2 Department of Internal Medicine–Oncology, Eberhard-Karls-University,
Tübingen, Germany.
3 Department of Nuclear Medicine, Eberhard-Karls-University, Tübingen,
Germany.
Received May 25, 2007;
accepted after revision July 23, 2007.
Address correspondence to M. Horger
(mshorger{at}med.uni-tuebingen.de).
Abstract
OBJECTIVE. The aim of this essay is to describe the imaging features
of marginal zone B-cell lymphoma of the mucosa-associated lymphoid tissue
(MALT) type throughout various organs.
CONCLUSION. Awareness of the expected locations of MALT lymphoma
combined with knowledge of the incidence and imaging findings leads to
accurate diagnosis of lesions suspicious for this disorder and helps to
differentiate this disease from other abnormalities.

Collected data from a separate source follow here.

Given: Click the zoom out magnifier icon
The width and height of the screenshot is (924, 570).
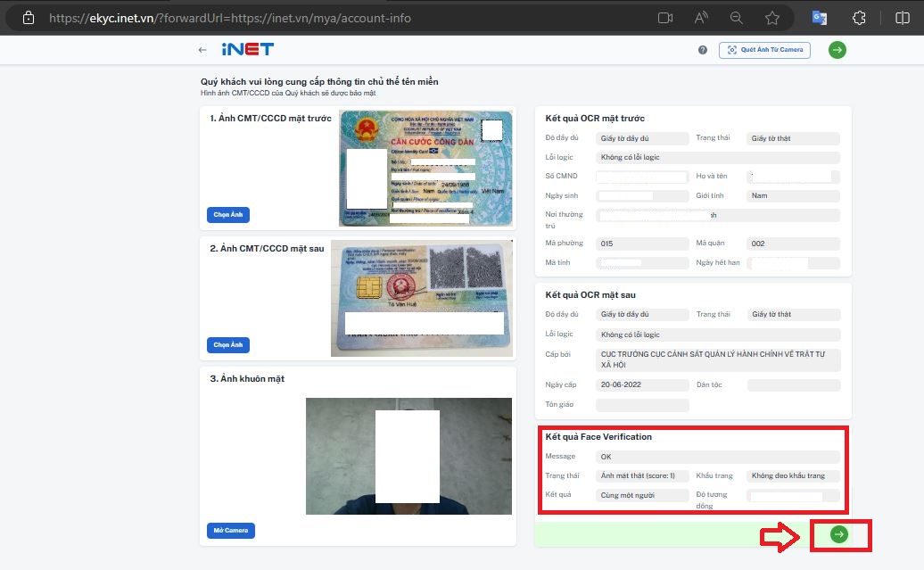Looking at the screenshot, I should (737, 17).
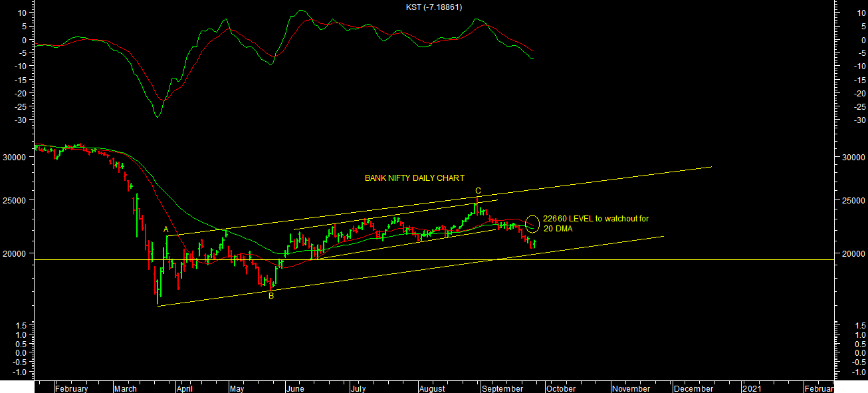Jump to March on the date axis
Viewport: 868px width, 393px height.
coord(125,388)
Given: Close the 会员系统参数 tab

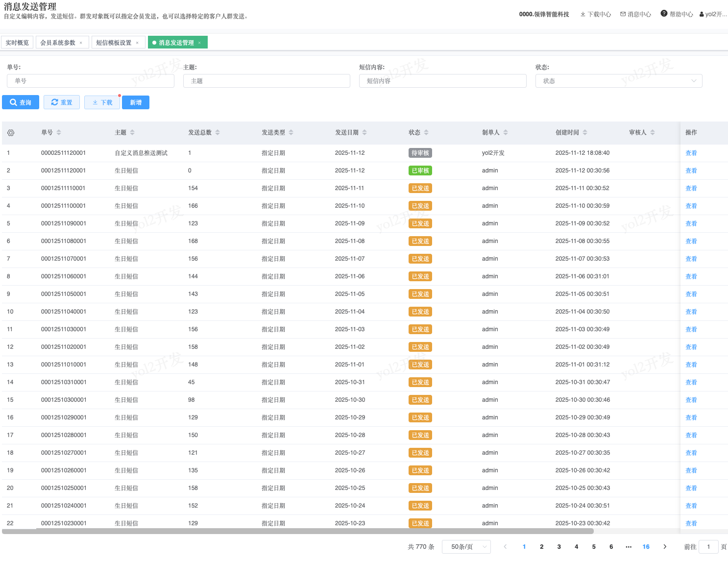Looking at the screenshot, I should point(81,43).
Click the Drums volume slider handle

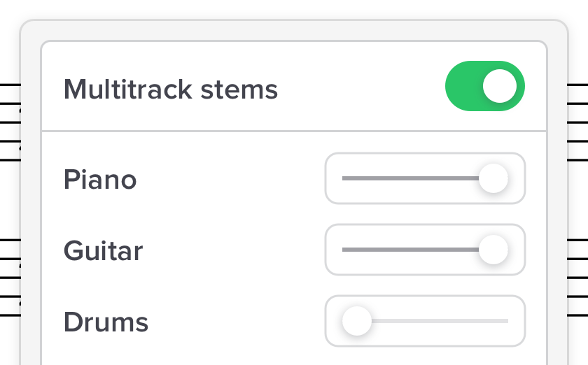[357, 321]
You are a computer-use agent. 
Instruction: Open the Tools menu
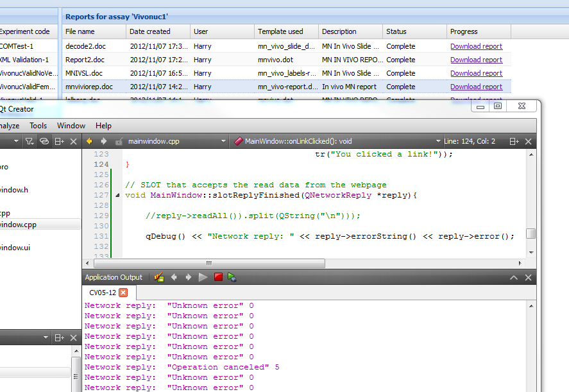click(x=38, y=125)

Keywords: lymphoma imaging MALT lymphoma marginal zone B-cell non-Hodgkin's lymphoma mucosa-associated lymphoid tissue type
Introduction
The three types of marginal zone B-cell non-Hodgkin's
lymphoma—splenic, nodal, and mucosa-associated extranodal—are each
distinct clinicopathologic entities. Mucosa-associated lymphoid tissue (MALT)
neoplasms constitute approximately 5% of all non-Hodgkin's lymphomas
[1]. Systemic B symptoms are
uncommon with MALT lymphoma, and there is a rare (< 25% of cases)
association with nodal or medullar involvement. Moreover, peripheral blood
usually is not initially involved. Because MALT lymphoma originates most
frequently in various extranodal sites, approximately 51% of cases being in
the gastrointestinal tract, diagnosis is challenging. Additional potential
primary sites are the orbit and ocular adnexa, lung, skin, soft tissues,
parotid gland, thyroid gland, thymus, Waldeyer's tonsillar ring, breast, and
pancreas [2]. Results of
epidemiologic studies suggest a strong association between gastric and even
extragastric MALT lymphoma and chronic Helicobacter pylori infection
[3]. Autoimmune diseases also
are predisposing disorders for MALT lymphoma. MALT lymphoma tends to remain
localized in the affected organ for a prolonged period, being indolent and
therefore responding well to therapy
[2]. These lymphomas, however,
can progress to high-grade large B-cell lymphoma
[2].
Ocular Adnexal MALT Lymphoma
MALT lymphoma represents approximately 50% of all ocular adnexal lymphomas
[3]. Ocular adnexal MALT
lymphoma localizes primarily in the conjunctiva, lacrimal glands, orbit, and
eyelids, unlike high-grade lymphoma, which localizes mainly in the intraocular
region [4]. Imaging findings
include diffuse infiltration of the ocular adnexa with homogeneous attenuation
and strong contrast enhancement on CT or MRI
(Fig. 1). The MRI findings
generally reveal homogeneously high signal intensity on T2-weighted
fat-saturated images and correspondingly intermediate or slightly low signal
intensity on T1-weighted images. Among the differential diagnoses of ocular
adnexal MALT lymphoma, idiopathic orbital inflammatory pseudotumor is the most
challenging. On CT, however, orbital inflammatory pseudotumor displays no
specific attenuation values. On MRI, signal intensity depends on the degree of
fibrosis, low signal intensity sometimes being present on T2-weighted images
[5].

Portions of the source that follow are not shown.